Based on Marie Harf’s comments on Hardball, Obama and Co. must have attended a colloquium to discuss the ISIS problem and determined at an academic-like roundtable discussion that the primary root cause for the orgy of genocidal jihad occurring in Iraq and Syria is lack of opportunity and jobs.

So wait – ISIS saws off heads, burns and buries people alive, and Marie Harf of the US State Department suggests a change of heart would occur if radical Islamists, intent on ushering in the 12th imam, were enrolled in a jobs program?

That’s when Chris got a tingle up his leg – but not the kind he got from Obama – and rightly pointed out: “If I were ISIS, I wouldn’t be afraid right now… They can keep finding places where they can hold executions … And nothing we do right now seems to be directed at stopping this.”

Then Chris asked the lovely and always vivacious Marie, “Are we killing enough of them?”

Sounding very much like Neville Chamberlain, whose mantra was “We should seek by all means in our power to avoid war, by analyzing possible causes, by trying to remove them, by discussion in a spirit of collaboration and good will,” Marie replied, “We cannot kill our way out of this war.

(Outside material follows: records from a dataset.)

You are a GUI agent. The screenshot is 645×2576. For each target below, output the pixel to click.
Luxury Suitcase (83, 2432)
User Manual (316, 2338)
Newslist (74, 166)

We need in the medium to longer term to go after the root causes that lead people to join these groups, whether it’s lack of opportunity for jobs, whether […]”

In a brief moment of lucidity, Matthews shot back:

We’re not going to be able to stop that in our lifetime or fifty lifetimes. There’s always going to be poor people. There’s always going to be poor Muslims, and as long as there are poor Muslims, the trumpet’s blowing and they’ll join. We can’t stop that, can we?

Apparently, according to Marie, yes, yes we can!

Ms. Harf told Chris that, while the people of the cross’s blood spills into the sand and the sea, the Obama administration, which has weakened the American economy and decimated the US job market, has plans to “work with countries around the world to help improve their governance…[and]… help them build their economies so they can have job opportunities for these people [.]”

So here we are, folks. European Jews are being threatened, spat upon, and beckoned by Bibi Netanyahu to run for their lives into the Ark called Israel while Christians are being decapitated in broad daylight while calling upon the name of Jesus. Meanwhile, a blonde bimbo Obama administration spokes-babe suggests that enrolling ISIS in a jobs program is the answer to genocidal jihad.

If that’s the case, maybe the president should first offer ISIS sanctuary in a Muslim-friendly nation called America. In fact, with the promise of immediate amnesty, he can round up ISIS and airlift them on US cargo planes. Obama can quell their fears by giving the devout refugees a toll-free number to report anyone subjecting them to religious bigotry or threatening the men in the black Ninja outfits with deportation.

Then the president can suggest hiring career-minded ISIS trainees for occupations such as butchersbakers, and gravediggers. Better yet, how about giving the ISIS imports a “shovel ready” job at the IRS tracking down uncooperative, opinionated conservatives and then granting the new hires permission to deal with the insubordinates in any way they see fit?

If those efforts fail to quench the new ISIS immigrants’ thirst for blood, to soothe the savage beasts there are always food stamps, free health care, and a seat of honor next to Al Sharpton at Obama’s next State of the Union address.